I sear as well and finish in the oven with a thermometer reading of no more than 120. Make sure it is up to room temperature before you start the cooking process. Before I sear I like to rub with a paste made of olive oil, garlic, thyme, pepper, salt, paprika, or even rosemary. You can even put some horseradish or mustard in the paste too, whatever flavors you're looking for. Sear on all sides until it reaches a golden crust and then straight into the oven in the same pan to finish. 350-375.


----------



## ed buchanan (May 29, 2006)

Your quite welcome. And yes there are some very good restaurants in Delray 2 Georges, Bannana Boat, a lot of good seafood places.


----------



## boar_d_laze (Feb 13, 2008)

It's a bit tangential to what you're asking, but for a whole tenderloin, consider searing on the grill (if you have one, weather permitting), then finishing with indirect heat in the grill, or in the oven. You'll get a much better flavor and texture on the bark, and a roast as important as a tenderloin is worth the extra trouble. 

In fact, I smoke over oak first, 'til not quite rare, then sear and finish over a very hot, wood coal fire. Complex and a bit expensive, requiring a smoker. a separate grill, two oak fireplace quarter logs to make enough coals for an 8 minute sear, and the timing to make the whole thing work out -- but again, worth the extra trouble.

Whether you go sear/oven, all oven, or use one of my outdoors suggestions, don't forget to trim the tail and truss the roast into a nice, tidy package before cooking. You'll appreciate it later when you carve. 

BDL


----------



## teamfat (Nov 5, 2007)

Haven't we had this 'seal in the juices' discussion before?

mjb.


----------



## dillbert (Jul 2, 2008)

>>>Haven't we had this 'seal in the juices' discussion before?

oh indeed - wanna bet we'll have it more again? like forever? <g>

my own experience says there's something to the theory - but there's a lot of definition lacking to the "experiments"

for example, if you start with dry aged beef, what's "left" to seal in? dry aging easily whacks 10% - perhaps 15% of the weight - on a five pound roast that's a cup of water/juice/liquid gone before you start searing/no searing.

the "cut" - my casual observations says a large flat cross grain cut loses "juices" lots faster than a long grain cut of the same size.

that does not explain everything either - a 1 inch thick cross cut steak is way apt more to "go dry" than a 3 inch thick cut - with or without searing - in a pan or on the grill.

I'm very much a proponent of searing - near charring in some cases - for flavor, color & mouth appeal crunch/texture - but I am not relying on that technique to "seal in" the juices making it juicier/whatever.

the adage of "don't poke it with a fork" thing: seared or not seared, if cooked fast at a high temp, poke a roast and juice come out in copious quantities (well, the first couple of pokes, anyway...) cook the same cut low&slow and I don't see that effect.

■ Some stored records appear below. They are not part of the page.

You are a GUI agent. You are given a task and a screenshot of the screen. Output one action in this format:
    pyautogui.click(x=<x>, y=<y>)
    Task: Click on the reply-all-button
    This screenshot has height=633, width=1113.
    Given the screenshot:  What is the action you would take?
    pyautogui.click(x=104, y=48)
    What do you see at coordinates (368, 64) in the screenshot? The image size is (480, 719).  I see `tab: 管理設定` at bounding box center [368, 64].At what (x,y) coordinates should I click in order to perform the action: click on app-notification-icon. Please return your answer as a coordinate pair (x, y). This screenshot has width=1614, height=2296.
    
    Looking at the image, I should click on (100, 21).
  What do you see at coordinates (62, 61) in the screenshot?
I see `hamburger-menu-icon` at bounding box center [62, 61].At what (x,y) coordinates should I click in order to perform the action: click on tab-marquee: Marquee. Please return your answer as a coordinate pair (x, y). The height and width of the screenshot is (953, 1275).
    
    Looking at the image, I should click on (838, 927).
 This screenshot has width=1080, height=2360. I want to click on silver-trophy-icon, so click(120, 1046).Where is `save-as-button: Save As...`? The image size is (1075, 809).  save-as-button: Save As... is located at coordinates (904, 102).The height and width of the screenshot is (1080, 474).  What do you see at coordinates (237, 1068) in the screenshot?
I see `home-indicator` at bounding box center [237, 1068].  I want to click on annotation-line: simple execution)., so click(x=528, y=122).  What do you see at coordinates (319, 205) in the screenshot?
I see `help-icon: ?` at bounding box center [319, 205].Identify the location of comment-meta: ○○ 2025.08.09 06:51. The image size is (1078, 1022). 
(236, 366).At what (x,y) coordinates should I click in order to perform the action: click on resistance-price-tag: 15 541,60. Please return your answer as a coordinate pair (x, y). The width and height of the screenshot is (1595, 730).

I call it the balloon effect - when exposed to fast high heat meat shrinks right before your very eyes. poke a balloon and the stuff inside comes out. low&slow I don't see that effect - or perhaps I don't see it because I get tired of watching?


----------



## abefroman (Mar 12, 2005)

That's not true, Alton Brown did an experiment on good eats and proved it doesn't seal juices, and you actually wind up with less juice when you do it that way.


----------



## dillbert (Jul 2, 2008)

yup
saw that

problem:
from an engineer's viewpoint, there salada holes in the method, analysis and conclusions.

and actually I happen to like AB's shows . . .


----------



## rpmcmurphy (Jan 8, 2008)

tread lightly, Ed is certainly no fan of Mr. Brown if I can remember.  

Anyways, I have a sort of similar question as the OP, but not really, but Im going to post a new thread, since this one went straight to mythbuster-dom!


----------